→ **Assigned task**
Could you write out, exactly and with no pictures, every line from the one containing "[حساب کاربری من] (60, 16)" through the last line of the entries?

→ **Given entries**
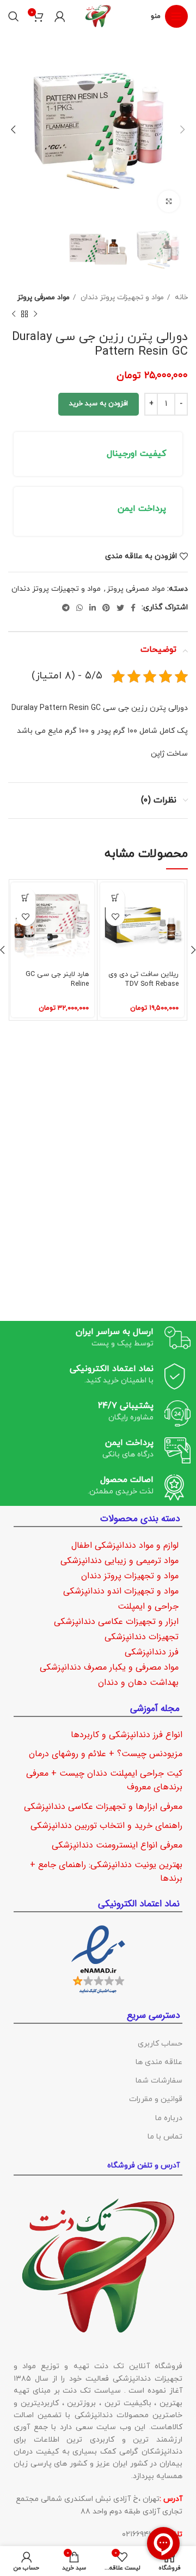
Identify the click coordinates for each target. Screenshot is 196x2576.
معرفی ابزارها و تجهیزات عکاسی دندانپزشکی (103, 1806)
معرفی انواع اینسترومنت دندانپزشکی (117, 1845)
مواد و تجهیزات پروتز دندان (121, 297)
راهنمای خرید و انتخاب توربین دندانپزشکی (106, 1825)
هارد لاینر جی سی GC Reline (57, 979)
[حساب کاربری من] (60, 16)
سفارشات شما (159, 2080)
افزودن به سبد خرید (98, 404)
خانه (180, 297)
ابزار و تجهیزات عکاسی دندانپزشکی (116, 1621)
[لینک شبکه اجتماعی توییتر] (120, 608)
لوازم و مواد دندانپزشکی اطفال (125, 1545)
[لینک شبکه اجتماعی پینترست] (106, 608)
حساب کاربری (160, 2043)
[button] (115, 897)
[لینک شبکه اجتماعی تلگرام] (66, 608)
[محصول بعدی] (13, 313)
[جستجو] (13, 16)
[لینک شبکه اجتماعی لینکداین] (92, 608)
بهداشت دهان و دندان (138, 1682)
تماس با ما (165, 2137)
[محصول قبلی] (35, 313)
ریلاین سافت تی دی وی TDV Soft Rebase (143, 979)
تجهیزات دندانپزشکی (142, 1637)
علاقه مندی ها (159, 2062)
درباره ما (168, 2118)
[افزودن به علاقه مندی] (115, 916)
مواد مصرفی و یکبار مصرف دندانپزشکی (109, 1667)
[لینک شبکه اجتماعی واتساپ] (79, 608)
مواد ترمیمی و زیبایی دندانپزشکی (119, 1560)
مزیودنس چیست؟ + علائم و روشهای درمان (105, 1753)
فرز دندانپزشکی (152, 1652)
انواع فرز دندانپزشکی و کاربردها (126, 1734)
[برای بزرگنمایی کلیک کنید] (169, 201)
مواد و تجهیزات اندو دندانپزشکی (121, 1591)
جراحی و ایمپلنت (148, 1606)
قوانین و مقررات (155, 2099)
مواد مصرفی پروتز (43, 297)
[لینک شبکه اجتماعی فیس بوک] (133, 608)
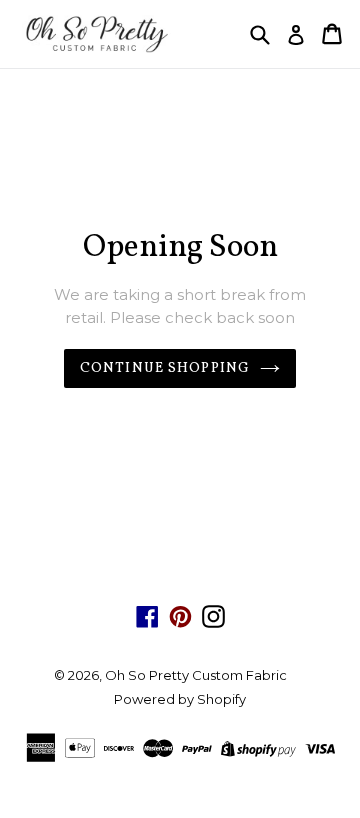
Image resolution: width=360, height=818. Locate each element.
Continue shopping (165, 368)
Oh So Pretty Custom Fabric (196, 675)
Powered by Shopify (180, 699)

→ **Output for this task**
[حساب کاربری من] (60, 16)
سفارشات شما (159, 2080)
افزودن به سبد خرید (98, 404)
خانه (180, 297)
ابزار و تجهیزات عکاسی دندانپزشکی (116, 1621)
[لینک شبکه اجتماعی توییتر] (120, 608)
لوازم و مواد دندانپزشکی اطفال (125, 1545)
[لینک شبکه اجتماعی پینترست] (106, 608)
حساب کاربری (160, 2043)
[button] (115, 897)
[لینک شبکه اجتماعی تلگرام] (66, 608)
[محصول بعدی] (13, 313)
[جستجو] (13, 16)
[لینک شبکه اجتماعی لینکداین] (92, 608)
بهداشت دهان و دندان (138, 1682)
تماس با ما (165, 2137)
[محصول قبلی] (35, 313)
ریلاین سافت تی دی وی TDV Soft Rebase (143, 979)
تجهیزات دندانپزشکی (142, 1637)
علاقه مندی ها (159, 2062)
درباره ما (168, 2118)
[افزودن به علاقه مندی] (115, 916)
مواد مصرفی و یکبار مصرف دندانپزشکی (109, 1667)
[لینک شبکه اجتماعی واتساپ] (79, 608)
مواد ترمیمی و زیبایی دندانپزشکی (119, 1560)
مزیودنس چیست؟ + علائم و روشهای درمان (105, 1753)
فرز دندانپزشکی (152, 1652)
انواع فرز دندانپزشکی و کاربردها (126, 1734)
[برای بزرگنمایی کلیک کنید] (169, 201)
مواد و تجهیزات اندو دندانپزشکی (121, 1591)
جراحی و ایمپلنت (148, 1606)
قوانین و مقررات (155, 2099)
مواد مصرفی پروتز (43, 297)
[لینک شبکه اجتماعی فیس بوک] (133, 608)
Image resolution: width=360, height=818. Locate each element.
Continue shopping (165, 368)
Oh So Pretty Custom Fabric (196, 675)
Powered by Shopify (180, 699)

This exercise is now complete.